Okay. So this P part -- this 2 ki 10 with the CM points at P, this is equal to you sum over an
integer M such that M is of the form D minus X squared over 4 for some X in Z.
You want M to be positive. And then you sum over prime ideals -- sorry. I need a little bit of
notation. So K tilde is the reflex field. And F tilde is the real sub field, real quadratic sub field of K
tilde.
You don't really need to have a good understanding of what the reflex field is. It's just some other
quartic CM field and there's a formula, an explicit way to get it from K. It's just some other field.
So you take primes in the ring of integers of OF, where they lie over your P and then you take
something of the form M plus M square root of D tilde over true D. You want this to be an inverse
of the relative discriminant ideal, and you want the absolute value of N to be less than M times
square root of D tilde.
And we have this BT of P. Okay. So this is 0 if P is split in K tilde. And we've got -- so we get
the P valuation of T plus 1 times this row value of T. Then we get the inertial degree these
otherwise.
Okay. And this row -- so row of an ideal A is equal to the number of integral ideals in the ring of
integers of K tilde such that the norm equals the one you started with.
Okay. So that was a long time to write. And it looks very ugly and involved, but if you look at it,
this is very easy to compute on a computer.
So if you -- as long as your D tilde and D are not so large, which we also have the case in
genus-one, these factors are very easy to compute. You're just looking at the splitting behavior of
an ideal in a quartic field and you're taking the P valuation. This is something that's easy to plug
in and easy to do, even though it's ugly to write down.
So if this formula -- so we have it proved in these two cases, if it was true in all cases, this would
be great. Because this 1-sixth of this, up to cancellation -- so this bound is very sharp. The only
time that it's not equal to the actual valuation of what's in the denominators is when you have 0s
of psi 6 ki 12 or psi 4 at the same points where you have 0s of ki 12. I don't know if this is a
theorem but certainly experimentally this rarely happens.

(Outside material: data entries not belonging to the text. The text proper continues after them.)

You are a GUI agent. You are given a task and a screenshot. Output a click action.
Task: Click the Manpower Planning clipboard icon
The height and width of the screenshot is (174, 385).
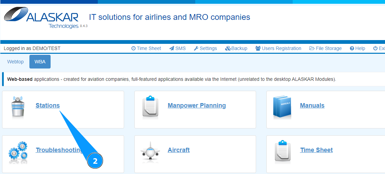150,107
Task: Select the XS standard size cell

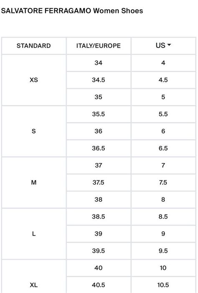Action: pyautogui.click(x=34, y=80)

So we could use this conjecture, then this would give us a great bound to use for the genus-two
case.
>>: Course of two ->> Bianca Viray: No, it works for all of them. It's just a little bit.

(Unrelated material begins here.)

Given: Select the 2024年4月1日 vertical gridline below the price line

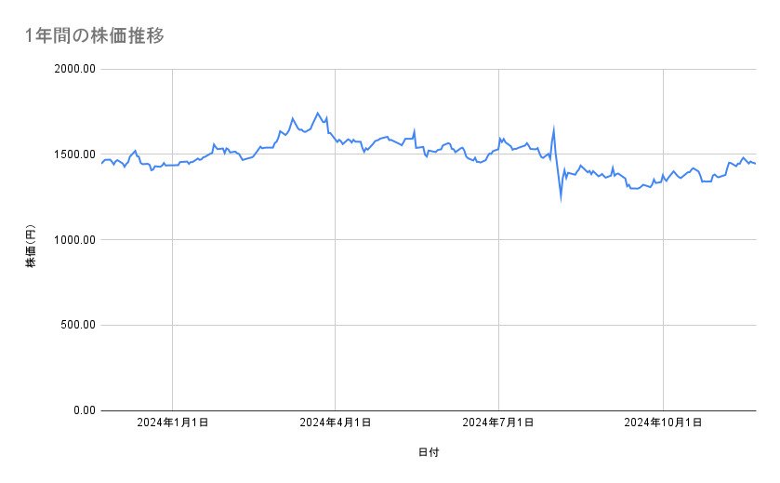Looking at the screenshot, I should pos(335,279).
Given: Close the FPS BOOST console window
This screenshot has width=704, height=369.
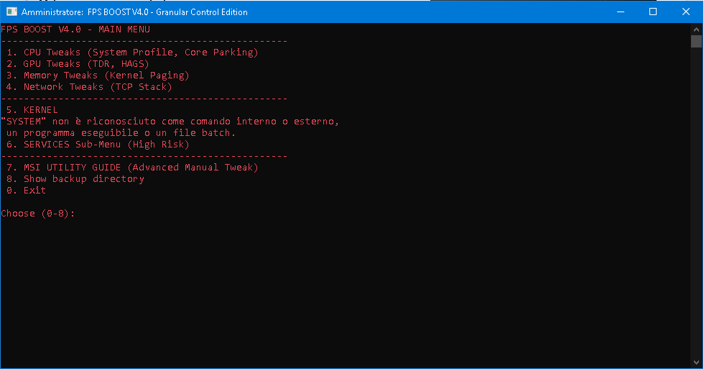Looking at the screenshot, I should pyautogui.click(x=686, y=12).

You have to think of how you're combining the polynomial. You have to do something with the
symmetric functions and see what the bound of the denominator should be. I think it works out to
the same bound, but I haven't worked through all of the details.
>>: Even though you have sums.
>> Bianca Viray: You have sums but somehow you have functions like you really have poles
over an extension field and when you multiply them all together, it still gives you a bound, but just
the formula might not be as nice.
You just have to unravel the sums and think about what it means. But didn't want to tackle that
during my talk.
So we would like experimental evidence to verify this conjecture in cases where it's not proved.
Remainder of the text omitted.